Extract provided:
===============

The metal material is not quite reflective enough so let’s modify its settings by clicking on VRayMtl3 (Metal) and setting the Reflection Color in the Reflection tab to a value of 0.7. Set the Reflect glossiness to a value of 0.8 to make the reflection on the metal material blurrier. These settings contribute to the metal looking more realistic.
VRayMtl3 (Metal) Properties – Reflection tab
Let’s add some bump to the material by adding a VRayMtlBump node under the VRayMtlBlend node and connecting it to the bombLink.1101.jpg texture. To make the bump less aggressive, click the VRayBump node and set the Bump Mult to 0.2.
Copy the VRayMtl3 (metal) material and paste a copy into the scene, ensuring that it’s not connected to anything else. Add a VRayMtlBlend and connect VRayMtl (Paint) to its A input and VRayMtl4 (Metal) to its B input. Drag the mask arrow from the side of the VRayMtlBlend node and connect this to the sphere_mask_3.jpg texture. When you need to swap the inputs of a node you can do this by using the hotkey Shift + x. Swap the inputs and you’ll see that the scene now shows a worn paint effect.
Let’s change the values on the VRayMtl4 (Metal) node by going to the Main tab in its properties and setting the Diffuse Color to a red value of 0.018, a green value of 0.004 and a blue value of 0.00036. In the Reflection tab change the value of its Reflection Color to 1 and change the Highlight glossiness value to 0.7. Below the VRayMtlBlend add a VRayMtlBump node and connect this also to the sphere_mask_3.jpg texture. Below the VRayMtlBump add a VRayMtlWrapper node and under the Material ID section set the Multimatte ID to a value of 2.

===============

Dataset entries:
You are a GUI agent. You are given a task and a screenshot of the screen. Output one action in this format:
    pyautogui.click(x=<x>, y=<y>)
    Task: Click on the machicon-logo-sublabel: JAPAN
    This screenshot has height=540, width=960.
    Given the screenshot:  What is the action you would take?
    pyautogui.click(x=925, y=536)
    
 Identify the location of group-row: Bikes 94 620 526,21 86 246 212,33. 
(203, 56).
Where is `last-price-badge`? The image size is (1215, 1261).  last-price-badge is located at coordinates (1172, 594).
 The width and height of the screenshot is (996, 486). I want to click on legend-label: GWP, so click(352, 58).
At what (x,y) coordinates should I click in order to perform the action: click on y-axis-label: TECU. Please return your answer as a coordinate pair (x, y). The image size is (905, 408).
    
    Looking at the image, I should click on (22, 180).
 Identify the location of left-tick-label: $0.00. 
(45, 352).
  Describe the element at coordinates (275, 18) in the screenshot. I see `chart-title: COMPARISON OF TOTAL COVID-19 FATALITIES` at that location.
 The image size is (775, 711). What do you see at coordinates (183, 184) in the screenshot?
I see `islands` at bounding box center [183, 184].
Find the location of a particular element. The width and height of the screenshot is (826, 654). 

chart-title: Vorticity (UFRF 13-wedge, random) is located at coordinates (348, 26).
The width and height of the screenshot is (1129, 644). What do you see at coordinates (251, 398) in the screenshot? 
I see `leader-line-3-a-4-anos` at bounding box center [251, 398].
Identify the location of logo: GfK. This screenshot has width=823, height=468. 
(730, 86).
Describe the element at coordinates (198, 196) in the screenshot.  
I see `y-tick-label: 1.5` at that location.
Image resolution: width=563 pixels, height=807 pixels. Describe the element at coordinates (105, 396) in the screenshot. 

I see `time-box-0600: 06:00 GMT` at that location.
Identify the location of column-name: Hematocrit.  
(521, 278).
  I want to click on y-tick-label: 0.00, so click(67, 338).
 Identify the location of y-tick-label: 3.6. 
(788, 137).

===============

Work request: Please return everything in the V-Ray material tutorial from "VRayMtl3 (Metal) Properties" down to "worn paint effect.", copied word for word.

Expected answer:
VRayMtl3 (Metal) Properties – Reflection tab
Let’s add some bump to the material by adding a VRayMtlBump node under the VRayMtlBlend node and connecting it to the bombLink.1101.jpg texture. To make the bump less aggressive, click the VRayBump node and set the Bump Mult to 0.2.
Copy the VRayMtl3 (metal) material and paste a copy into the scene, ensuring that it’s not connected to anything else. Add a VRayMtlBlend and connect VRayMtl (Paint) to its A input and VRayMtl4 (Metal) to its B input. Drag the mask arrow from the side of the VRayMtlBlend node and connect this to the sphere_mask_3.jpg texture. When you need to swap the inputs of a node you can do this by using the hotkey Shift + x. Swap the inputs and you’ll see that the scene now shows a worn paint effect.